With the careful attention to detail of a veteran wine maker, Baker and his small team of bread bakers and pizza makers specialize in freshly milled whole grain sourdough as the backbone of their operation at The Mill, a bakery cafe they helped open in 2013 with Four Barrel Coffee. They stone mill all flours in the bakery daily and bake bread and pizza seven days a week.
One of the shining stars is a bread called Red, White + Rye, which is made with red wheat and white wheat flours and a small percentage of whole rye flour. The 1½ pound loaves sell for $6.99 apiece.
“Basically, all of our breads are made from blends of flours,” says Baker, who arrived on the San Francisco scene in 2005 after growing up in Vermont. “I blend for function, using as few flours as possible. What I want to make is delicious bread in as affordable a way as possible.”
As of three years ago, all whole grain wheats coming into Josey Baker Bread are grown in California; they work with prominent local farmers like Fritz Durst, a sixth-generation grain farmer in the Sacramento Valley.
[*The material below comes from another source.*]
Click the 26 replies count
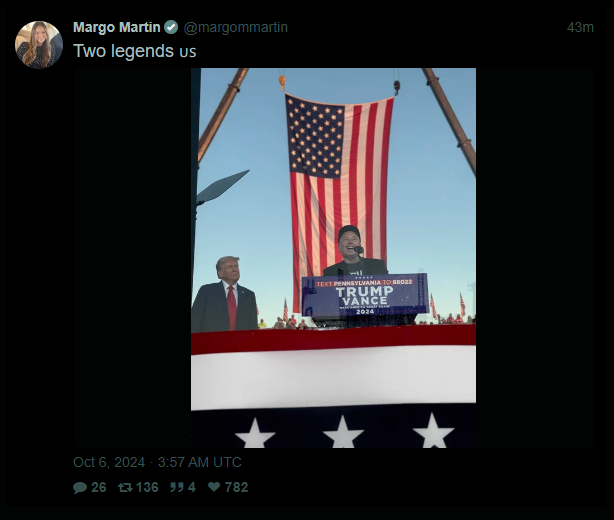 pos(99,488)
Baker acknowledges the “inherent tension” in finding balance in baking breads with freshly milled flours from local whole grains that customers want to and can afford to buy. A $7 loaf of bread is not exactly accessible to the masses, he recognizes. And yet Baker understands the importance of both pushing the craft and paying the bills at the same time. “It can take tricky calculations to pull it off. I try to be scientific and pragmatic.”
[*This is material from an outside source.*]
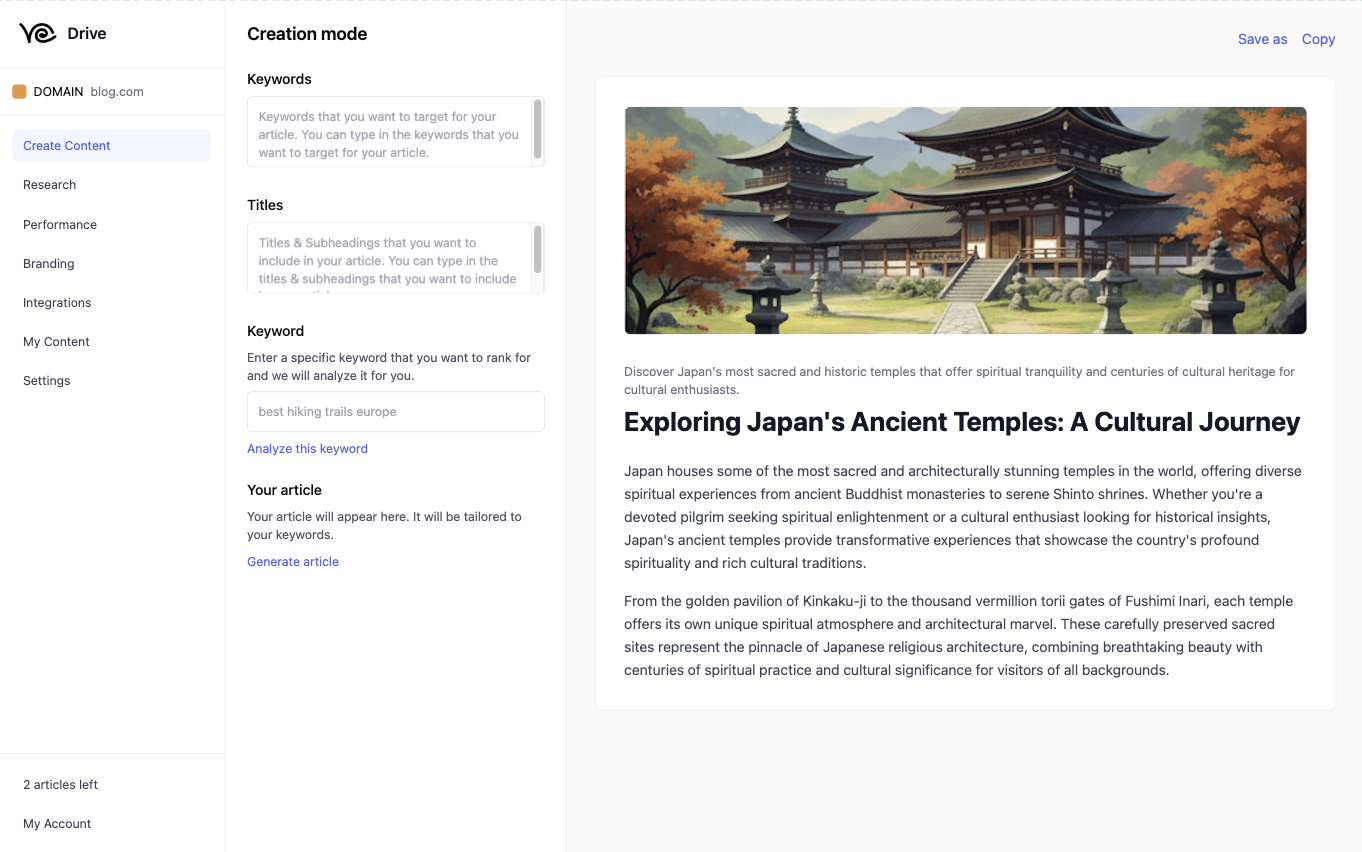This screenshot has height=852, width=1362.
Task: Open My Content from the sidebar
Action: pyautogui.click(x=55, y=341)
Jan Schat, a professional bread consultant who is a Coupe du Monde de la Boulangerie champion, agrees that flavor is playing a more prominent role in the craft bread world of today. There are more specialty ingredients (local grains) for bakers to work with, and although some can get expensive, bakers should be excited by the possibilities.
Schat has crafted breads that include a low percentage (10%) of a single varietal whole grain flour with wonderful results. He’s done so in classics like French baguettes, resulting in “phenomenal” flavors.
“Small additions of single varietals into liquid levains, or poolish, bring out interesting flavors. I find that to be exciting,” Schat says. “To me, it’s nice if you can transition people into better flavor and nutrition. It’s an exciting world of flavor that is definitely worth pursuing.”
Bread shoppers care about transparency, variety, growing practices and other factors, similar to the progressions that have occurred in the craft beer, wine and coffee industries.
“People care about that stuff more than ever,” Baker says. “I’ll be curious to see what happens over the next 5 to 10 years. We care about what has value to the customer. You have to be making something that people want to eat — for all of these values to factor in. What’s happening now in bread is really remarkable.”